►

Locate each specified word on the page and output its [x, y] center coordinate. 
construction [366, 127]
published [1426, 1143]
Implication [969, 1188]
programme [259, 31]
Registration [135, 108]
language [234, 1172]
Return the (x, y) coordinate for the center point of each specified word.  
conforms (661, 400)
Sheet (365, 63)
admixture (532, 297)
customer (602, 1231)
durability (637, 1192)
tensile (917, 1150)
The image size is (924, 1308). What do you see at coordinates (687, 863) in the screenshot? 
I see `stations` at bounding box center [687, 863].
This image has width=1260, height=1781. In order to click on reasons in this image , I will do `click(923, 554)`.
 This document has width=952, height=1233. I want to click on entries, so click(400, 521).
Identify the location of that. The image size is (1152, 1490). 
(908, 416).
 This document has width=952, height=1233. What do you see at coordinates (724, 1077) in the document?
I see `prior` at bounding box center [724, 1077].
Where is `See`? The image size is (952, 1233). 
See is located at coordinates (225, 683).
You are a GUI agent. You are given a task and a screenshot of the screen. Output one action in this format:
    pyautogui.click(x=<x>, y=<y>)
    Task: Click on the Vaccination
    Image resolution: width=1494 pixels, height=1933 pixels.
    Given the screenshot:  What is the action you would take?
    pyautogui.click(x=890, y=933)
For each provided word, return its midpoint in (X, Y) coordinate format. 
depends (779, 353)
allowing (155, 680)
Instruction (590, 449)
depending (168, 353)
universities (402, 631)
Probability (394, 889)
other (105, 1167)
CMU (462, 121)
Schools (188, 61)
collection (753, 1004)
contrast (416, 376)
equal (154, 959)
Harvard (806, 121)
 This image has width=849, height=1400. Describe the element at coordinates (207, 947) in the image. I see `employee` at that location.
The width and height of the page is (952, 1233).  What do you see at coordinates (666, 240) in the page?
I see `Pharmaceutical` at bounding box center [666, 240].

◄

[GOAL] Format the listing as a Markdown table, starting with the line that contains "allowing (155, 680)" and going on through the last line of the listing, with both ends included. Use the columns Row and Entry: Row numbers each line in order and Entry gives the line itself, with blank lines skipped.

[SOLUTION TO THIS TASK]
| Row | Entry |
|---|---|
| 1 | allowing (155, 680) |
| 2 | Instruction (590, 449) |
| 3 | depending (168, 353) |
| 4 | universities (402, 631) |
| 5 | Probability (394, 889) |
| 6 | other (105, 1167) |
| 7 | CMU (462, 121) |
| 8 | Schools (188, 61) |
| 9 | collection (753, 1004) |
| 10 | contrast (416, 376) |
| 11 | equal (154, 959) |
| 12 | Harvard (806, 121) |
| 13 |  This image has width=849, height=1400. Describe the element at coordinates (207, 947) in the image. I see `employee` at that location. |
| 14 | The width and height of the page is (952, 1233).  What do you see at coordinates (666, 240) in the page? |
| 15 | I see `Pharmaceutical` at bounding box center [666, 240]. |